▸ **Work task A**:
Answer these from the bug report about the websockets reverse proxy regression:
(i) What version does the report list?
(ii) What severity does it give?
(iii) According to the description, which httpd version and earlier were working fine?
▸ **Work task B**:
Pick up the bug report about the websockets reverse proxy regression and continue it from where it stops.

▸ **Reading text**:

++++++

Bug 65294

Summary: Reverse proxy regression for websockets application
Product: Apache httpd-2 Reporter: Eric Hameleers <alien>
Component: AllAssignee: Apache HTTPD Bugs Mailing List <bugs>
Status: NEW ---    
Severity: regression    
Priority: P2    
Version: 2.4.47   
Target Milestone: ---   
Hardware: PC   
OS: Linux   
Attachments: ap_filter_should_yield() prevents flushing
ap_filter_should_yield() prevents flushing

Description Eric Hameleers 2021-05-07 20:04:30 UTC
The problem:
Web applications using websockets fail to refresh their content in the webbrowser when the application is hidden behind an Apache reverse proxy.
Since when does this happen:
This happens in Apache httpd-2.4.47. Everything was working fine with Apache httpd-2.4.46 and earlier.

++++++

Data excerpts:
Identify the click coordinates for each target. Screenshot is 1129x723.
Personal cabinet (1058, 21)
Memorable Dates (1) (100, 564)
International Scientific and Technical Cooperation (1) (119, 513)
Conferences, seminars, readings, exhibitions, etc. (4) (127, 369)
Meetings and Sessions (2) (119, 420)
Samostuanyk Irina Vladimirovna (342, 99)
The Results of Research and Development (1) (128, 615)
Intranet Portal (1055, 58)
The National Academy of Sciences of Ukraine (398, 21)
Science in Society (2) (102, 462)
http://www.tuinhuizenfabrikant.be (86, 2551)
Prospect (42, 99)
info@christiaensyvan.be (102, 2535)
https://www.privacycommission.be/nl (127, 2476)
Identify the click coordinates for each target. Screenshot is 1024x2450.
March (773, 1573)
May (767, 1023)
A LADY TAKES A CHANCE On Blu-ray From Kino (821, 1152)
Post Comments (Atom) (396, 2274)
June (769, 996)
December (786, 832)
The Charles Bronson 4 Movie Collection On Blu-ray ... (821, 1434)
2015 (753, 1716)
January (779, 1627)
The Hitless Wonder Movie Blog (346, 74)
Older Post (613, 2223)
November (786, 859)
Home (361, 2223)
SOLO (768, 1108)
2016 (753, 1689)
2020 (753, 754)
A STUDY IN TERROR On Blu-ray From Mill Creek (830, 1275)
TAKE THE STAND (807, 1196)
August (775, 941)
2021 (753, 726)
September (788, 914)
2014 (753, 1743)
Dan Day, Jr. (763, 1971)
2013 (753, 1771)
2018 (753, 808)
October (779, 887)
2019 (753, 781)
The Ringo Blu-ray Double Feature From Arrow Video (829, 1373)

++++++

▸ **Response A**:
(i) 2.4.47
(ii) Regression
(iii) Apache httpd-2.4.46

▸ **Response B**:
Examples:
The two applications that I use which show this behavior: NoVNC (https://novnc.com/) and Otto (http://ottoaudiojukebox.com/)
Operating System:
Slackware Linux 14.2 (64-bit)

Detailed description follows. It focuses on NoVNC since I think more people use this than the Otto Jukebox.

Relevant httpd configuration:
    ProxyRequests Off
    ProxyVia on
    ProxyAddHeaders On
    ProxyPreserveHost On
    <Proxy *>
        Require all granted
    </Proxy>
    RewriteEngine On
    RewriteCond %{REQUEST_URI}  ^/remco                         [NC]
    RewriteCond %{QUERY_STRING} transport=polling               [NC]
    RewriteRule /(.*)           http://127.0.0.1:6080/$1        [P,L]
    RewriteCond %{HTTP:Connection}      Upgrade                 [NC]
    RewriteCond %{HTTP:Upgrade}         =websocket              [NC]
    RewriteRule /(.*)                   ws://127.0.0.1:6080/$1  [P,L]
    ProxyPassReverse /websockify ws://localhost:6080/websockify retry=2
    <Location /remco/>
        Require all granted
        ProxyPass http://localhost:6080/
        ProxyPassReverse http://localhost:6080/
    </Location>

Observed behavior:
Login to the backend server via reverse proxy and NoVNC server works fine.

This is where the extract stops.